━━━━━ Выбранный фрагмент

8. 1812 год

8. 1812 год

Величавая легенда 12-гo года претерпела участь всех исторических легенд при свете «ума холодных наблюдений и сердца горестных замет».

Когда экономическая борьба с мировым преобладанием английского капитала, английской торговли и промышленности, ни к чему не привела, вожделения европейской континентальной буржуазии, вождем которой стал Бонапарт, устремились на Россию.

Огромная страна с примитивными хозяйственными формами, с феодальными формами землевладения и крепостным земледельческим народом представляла и рынок, почти безграничной емкости, и неисчерпаемые запасы сырья.

И поднялось новое переселение народов, нашествие «двунадесяти язык».

━━━━━━━━━━
━━━━━ Представленные данные

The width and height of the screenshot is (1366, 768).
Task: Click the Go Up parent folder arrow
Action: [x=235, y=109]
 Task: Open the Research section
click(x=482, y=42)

━━━━━━━━━━
━━━━━ Представленные данные

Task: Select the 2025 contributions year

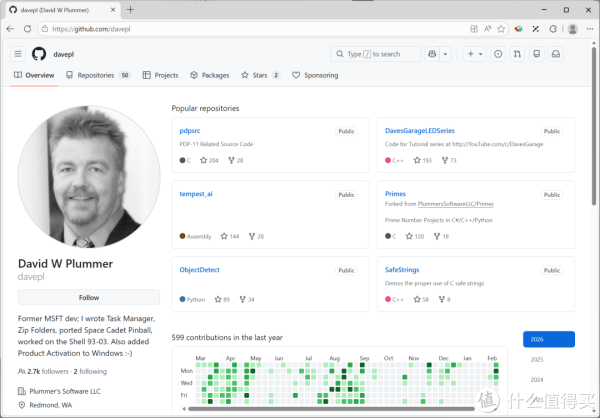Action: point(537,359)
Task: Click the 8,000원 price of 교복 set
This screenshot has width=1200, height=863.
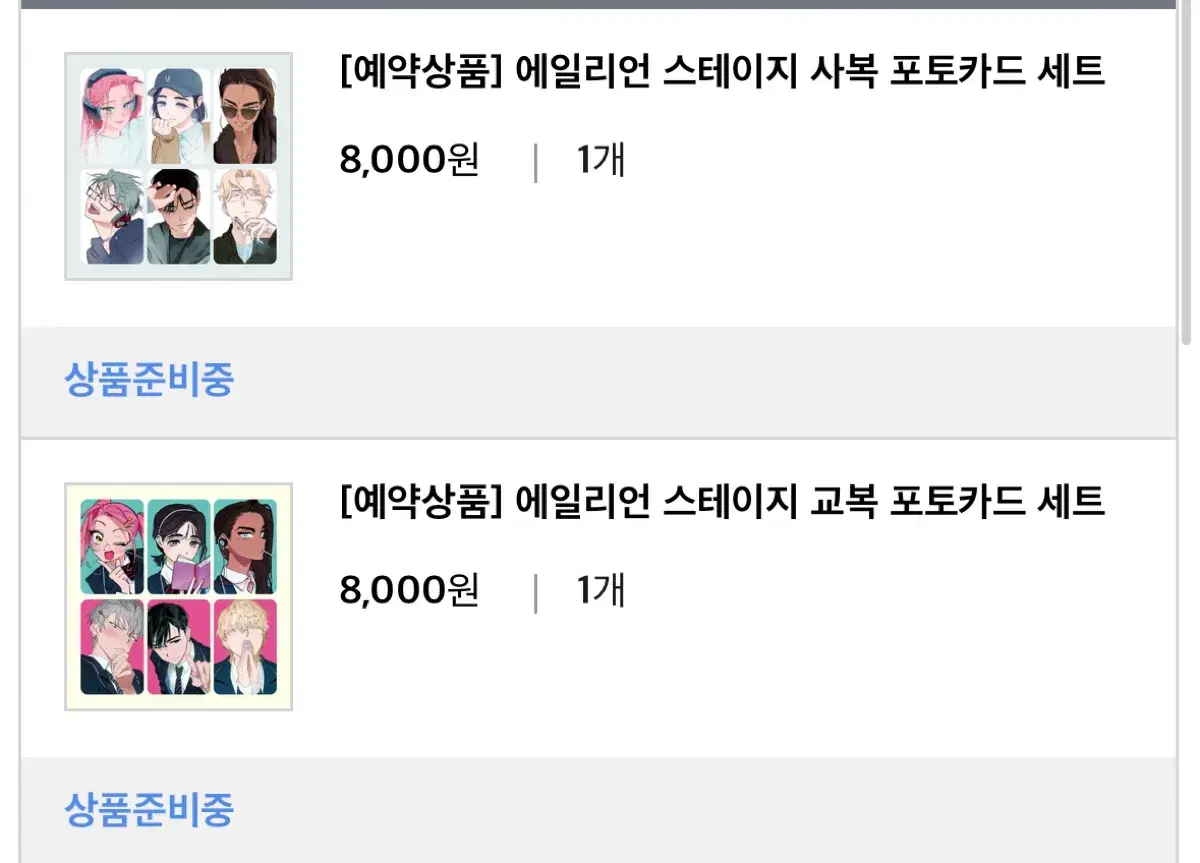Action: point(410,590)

━━━━━━━━━━
━━━━━ Представленные данные

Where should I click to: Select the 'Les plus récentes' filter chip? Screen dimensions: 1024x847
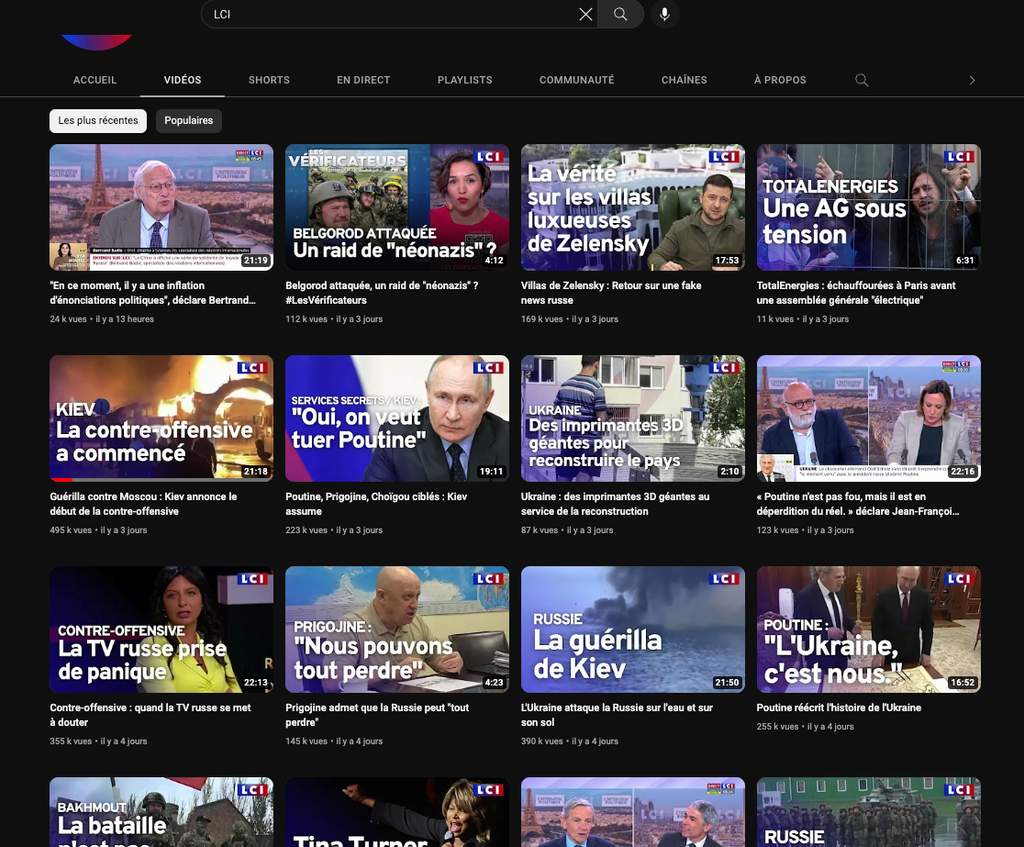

━━━━━━━━━━

* Что требуется *
1. Кто, согласно фрагменту о 1812 годе, стал вождем европейской континентальной буржуазии?
2. Продолжите фрагмент о 1812 годе, начиная сразу после его последнего предложения.

* Ответы по заданиям *
1. Бонапарт.

2.
Таков был ближайший результат всей дипломатической игры Александра и всей крови, пролитой русским народом, втянутым в военные авантюры на всех полях Европы, вплоть до альпийских снегов, в защиту всяких престолов и чужих отечеств.

Что же случилось, когда вражеские полчища нахлынули на русское отечество?

Вся наша знать, начиная с немецкой династии, воспитывалась на французском языке. И цари, и придворные, и вельможи со времени Екатерины даже между собой предпочитали говорить, худо ли, хорошо ли, по-французски. Правда, союз Александра с Наполеоном, Тильзит и Эрфурт вызывали у части высшего общества /48/ сильную оппозицию, во многих домах старой знати избегали общения с членами французского посольства и высшим центром этой оппозиции был блестящий двор императрицы-матери Марии Федоровны, но даже и там брюзжали и выражали недовольство на французском диалекте.

По доносам, которым сам Александр нисколько не верил, был отстранен и сослан в Пермь Сперанский, «правая рука» Александра, по собственному выражению царя, и единственная серьезная рабочая сила высшей бюрократии. Сослан был за «франкофильство».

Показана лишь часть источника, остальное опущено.